Challenge1-PACS-23-24

This repository is for the 1st Challenge of the course at Politecnico di Milano "PACS 2023/2024" regarding the method of Gradient Descent

1. Introduction

The goal of this challenge was to build from scratch the code for computing the Gradient Descent Method (GD). Going into the specific, the goal was to implement the main body of GD, some rate rules related to the updating of the learning rate and to find the minimum of (at least) the following function:

$$f(x,y) = x_0x_1 + 4x_0^4 + x_1^2 + 3x_0$$

but the code I developed is able to compute the minimum (if ever) of any (at least polynomial) function.

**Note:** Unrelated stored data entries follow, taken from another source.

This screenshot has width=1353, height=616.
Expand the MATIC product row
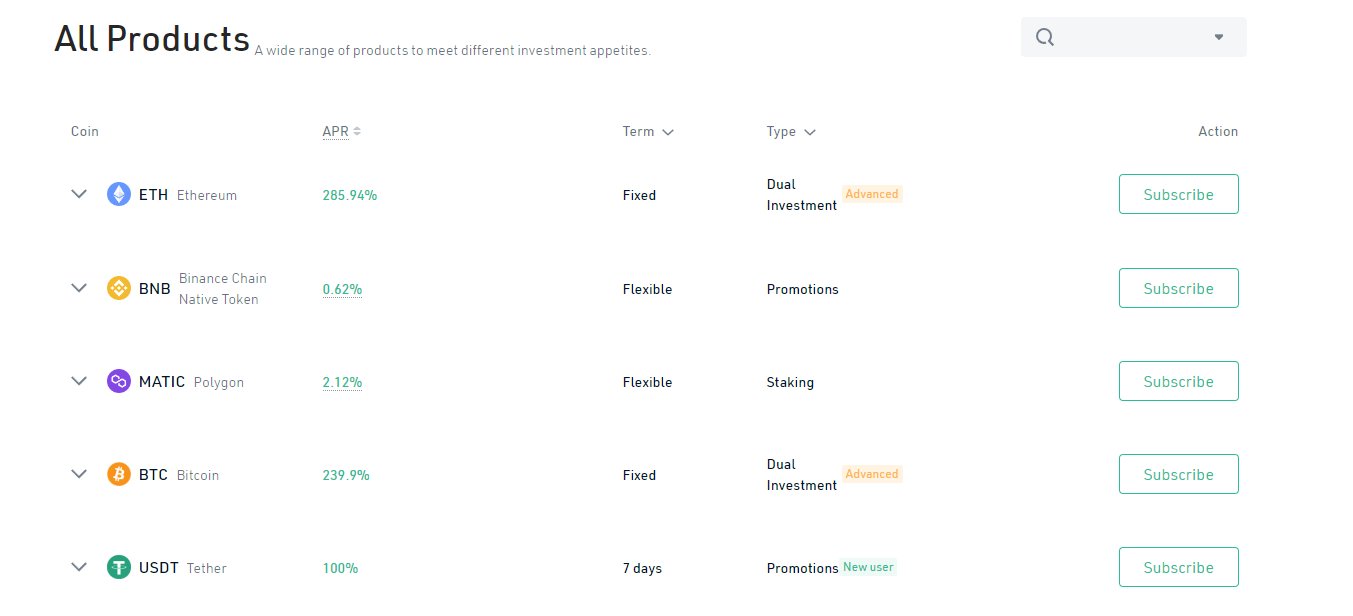[80, 381]
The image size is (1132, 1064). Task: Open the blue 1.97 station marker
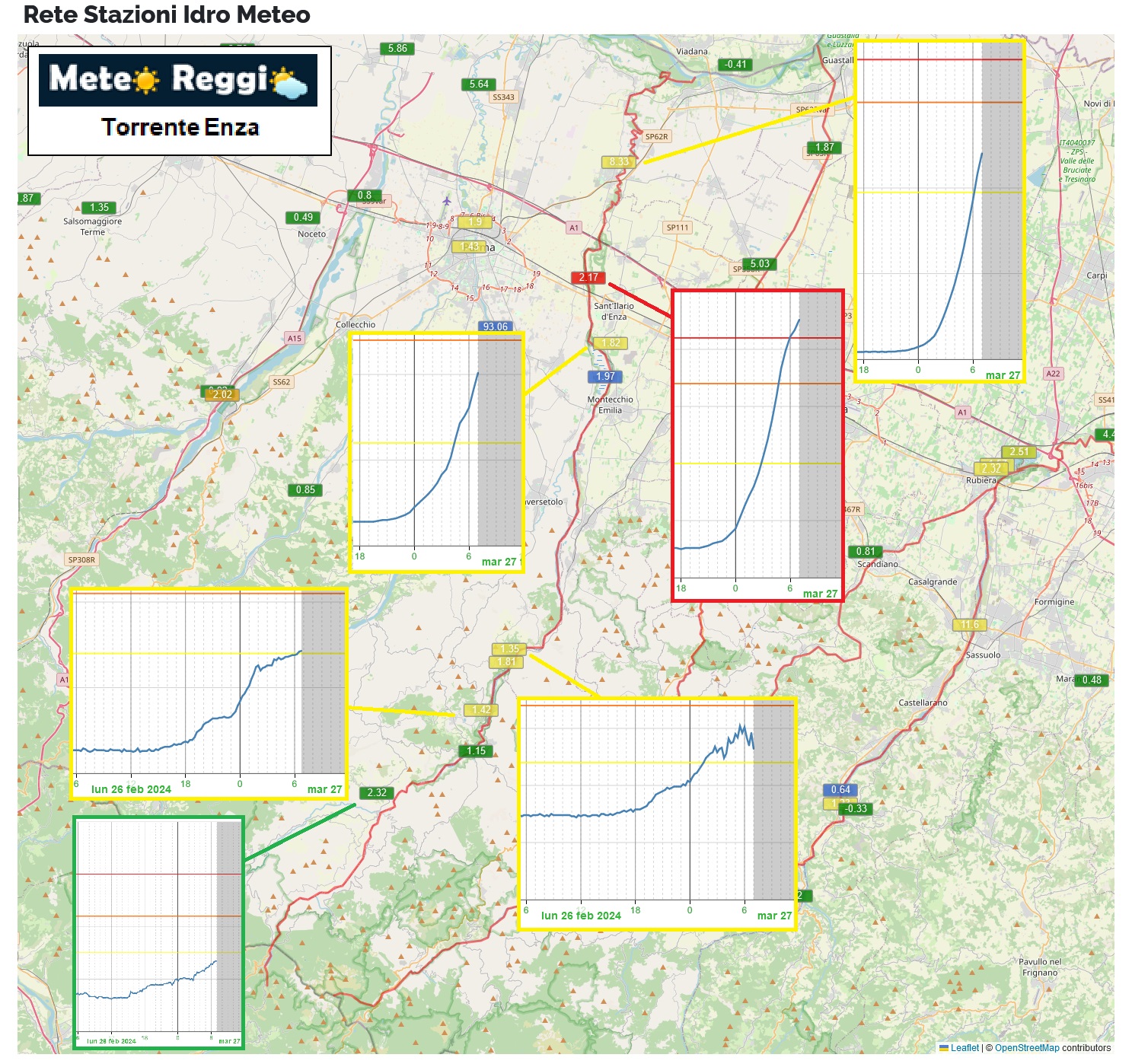605,377
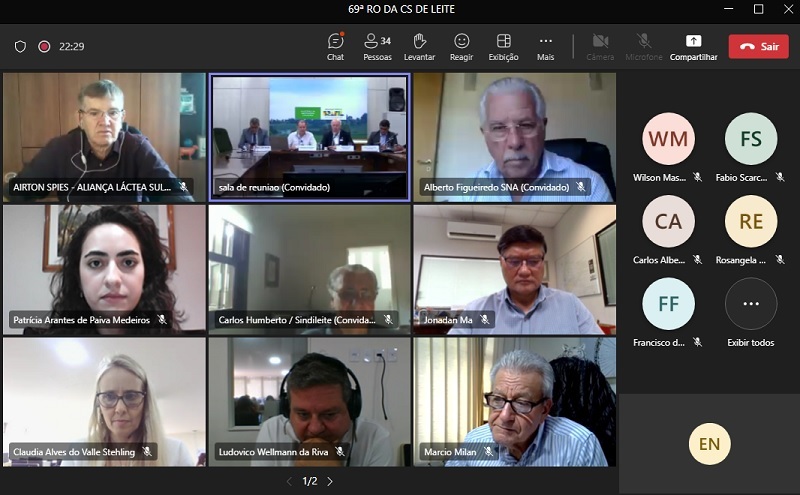
Task: Toggle the Câmera on
Action: (600, 46)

Moreover you can see the steps of the GD Method (unfortunately only for function in 2D) if you firstly load the BOOST module: module load boost and then type gnuplot plot_script/plot2D in your shell.

See Section 2 for more details on the implementation.

See Section 3 to see which results can be obtained with the function defined above.

See Section 4 to see how to reproduce the results in Section 3.

2. Implementation

The project Is organised as follow:

src
include
lib
doc
GradientDescent.cpp
Makefile

2.1 Libraries Used

To implement my version of the GD Method, I used the following libraries:

GetPot: library used to read from data.txt all parameters the code will use;
muparserx: library which lets the user to parse a string into a Mathematical Function if possible and allows to compute the value of this function on a specific point. The main difference, for my purpose, with the library muparser is that the first one lets me work with vectors.

2.2 Class Point

I started my process of development defining a Class called Point whose header file contains the following lines:

``

class Point{ 
    private:
    unsigned int n = 2;
    std::vector<double> points = {0.,0.};

public:
    Point(unsigned int,std::vector<double> &);
    Point(unsigned int);
    Point(Point &);
    
    void setPoints(const std::vector<double> &);
    void setPoint(const double &, size_t &);
    const std::vector<double>getPoints();
    const unsigned int getN();

    void print() const;
    double norm();
    double distance(Point &, Point &);
    } 

Point operator-(Point &, Point &);
Point operator*(double &, Point &);

``

Its methods were introduced in order to make the computation during the GD Method easier. In particular I want to focus on setPoint(const double &, size_t &) and setPoints(const std::vector<double> &):

setPoints(const std::vector<double> &) was firstly introduced to change the points vector all at once, in order to be faster during computation;
setPoint(const double &, size_t &) instead was introduced later because during the updating rule for the gradient of the function, it was necessary to change one component (i.e. variable) at a time.

2.3 Class muparserX_fun

This class was created mainly for the purpose of having a class which can comunicate with the library muparserx.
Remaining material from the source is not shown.